The excellent book Guns, Germs and Steel hypothesizes that agriculture displaced hunting and gathering because people who practiced agriculture stayed in one place, and were able to have one child per year, as opposed to the hunter- gatherers, who had to wait until their children were old enough to walk before having another child. This reproductive rate difference was amplified by the ability for a given unit of land to support more farmers than hunters. As a result, agriculture displaced hunting even though individual hunters were far healthier (as seen by their skeleton height) than the farmers that displaced them.

So it is possible for a poorer technology to displace a better one, if it has compensating advantages. And I think that’s what’s hit Lisp. C and Java, which are each less powerful and more wordy than Lisp, are more successful for reasons other than power and brevity. Perhaps because both languages allow lots of reusable code to be written by ordinary programmers.
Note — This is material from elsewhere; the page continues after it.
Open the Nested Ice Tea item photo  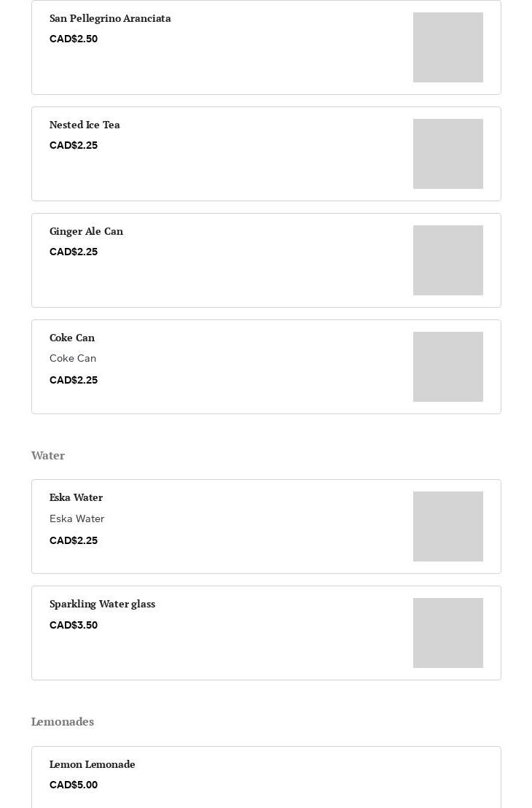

Maybe Lispers are like healthy hunters, being displaced by hordes of sickly farmers.

Well, no doubt the Lispers will take some comfort in the Java and C programmers being displaced in turn by whatever language next becomes even more successful, just as hunter-gatherers may take pleasure in the trend that farmers are gradually being displaced by urban dwellers. (Come to think of it, Lispers have already seen their original competitor Fortran displaced by C/C++, and in turn much of C++ has been displaced by Java and C#.)

I think something similar is happening in productivity applications, as a generation of not-very-good-but-web-based productivity applications is displacing the Microsoft Office suite. (For example, I am typing this blog entry into a simple and ugly HTML-based web form rather than a beautiful Word document.)